If $a, b, c$ are ordinal numbers such that $b \lt c$, then $b+a \le c+a$.
I first started by assuming $g$ as an order isomorphism from a well-ordered set $B$ to $C_q$, which is a proper segment of $C$, such that $ord(B)=b$ and $ord(C)=c$. However, I don't know how to extend this situation to get the desired result. Any help?
On
I use that $a \le b$ for order types iff there is a strict order-preserving function from a set with order type $a$ to one with order type $b$.
As $a < b$ in particular $a \le b$, so there is a (strict) order preserving $f: a \rightarrow b$ (so for all $x,y \in a: a < b \rightarrow f(a) < f(b)$, where $<$ denotes the order on both $a$ and $b$. Assume that $a$ and $b$ are represented by disjoint well-ordered sets here (and $c$ is disjoint from both of them; such can always be arranged, of course). So $a + c$ is represented by the union of $a$ and $c$ in the sum order, and $b + c$ also by the union in the sum order.
Define $f': a \cup c \rightarrow b \cup c$ by $f'(x) = f(x)$ if $x \in a$, $f(x) = x$ for $x \in c$.
Claim: $x < y$ ($x,y \in a \cup c$) implies $f'(x) < f'(y)$: if $x,y$ are both in $a$ this follows from the property of $f$, if $x,y$ are both in $c$, this is clear as $f'$ is the identity on $c$, and if $x \in a$, $y \in c$ (the other way round cannot be, by the definition of the sum order: everything in $a$ is strictly before $c$), $f(x') \in b$, and $f'(y) = y \in c$, so again the definition on the sum order on $b \cup c$ says that $f'(x) < f'(y)$.
This implies that $a + c \le b + c$.
Proceed as follows.

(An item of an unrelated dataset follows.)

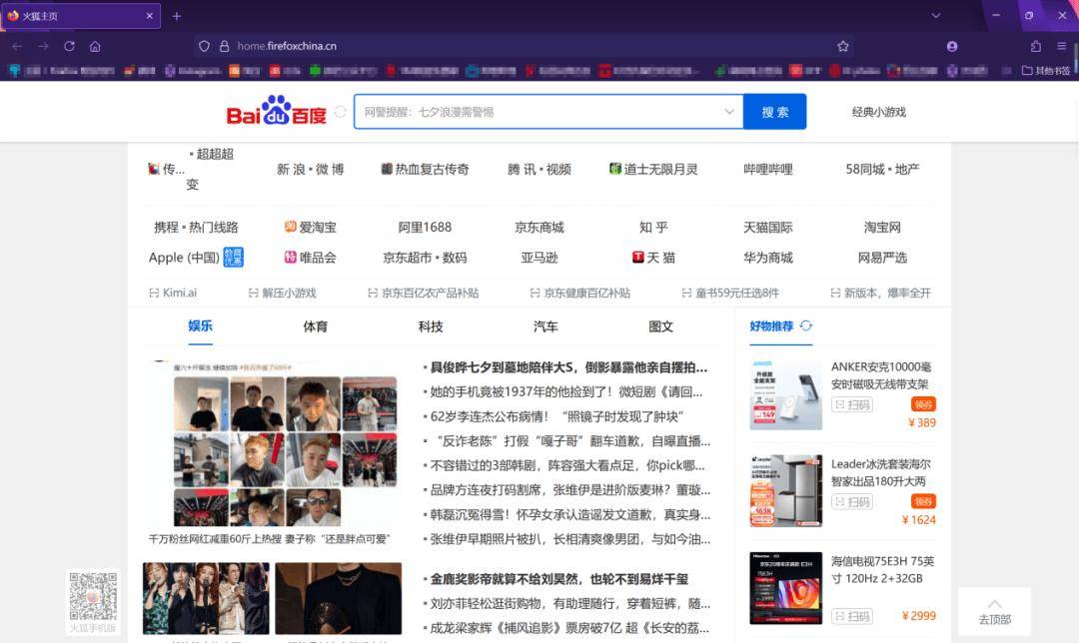Image resolution: width=1079 pixels, height=643 pixels.
Task: Open the Firefox extensions puzzle icon
Action: 1036,46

All sets are well orders.
1) If $f: D\rightarrow D$ is order preserving, ($x<y \rightarrow f(x) <f(y)$) then $x\leq f(x)$
2) If $f: D\rightarrow E$ is order preserving, then $ord(D) \leq ord(E)$. (Hint: use trichotomy and 1) to show you cannot order preservingly map a set into an initial segment of itself.)
(I take your definition as $ord(D) \leq ord(E)$ means that $D$ is isomorphic to an initial segment of $E$.)
3)Now show your statement by finding an order preserving $f:B+A \rightarrow C+A$ by maping $B$ to $C$ as you have done, then using the identity on $A$.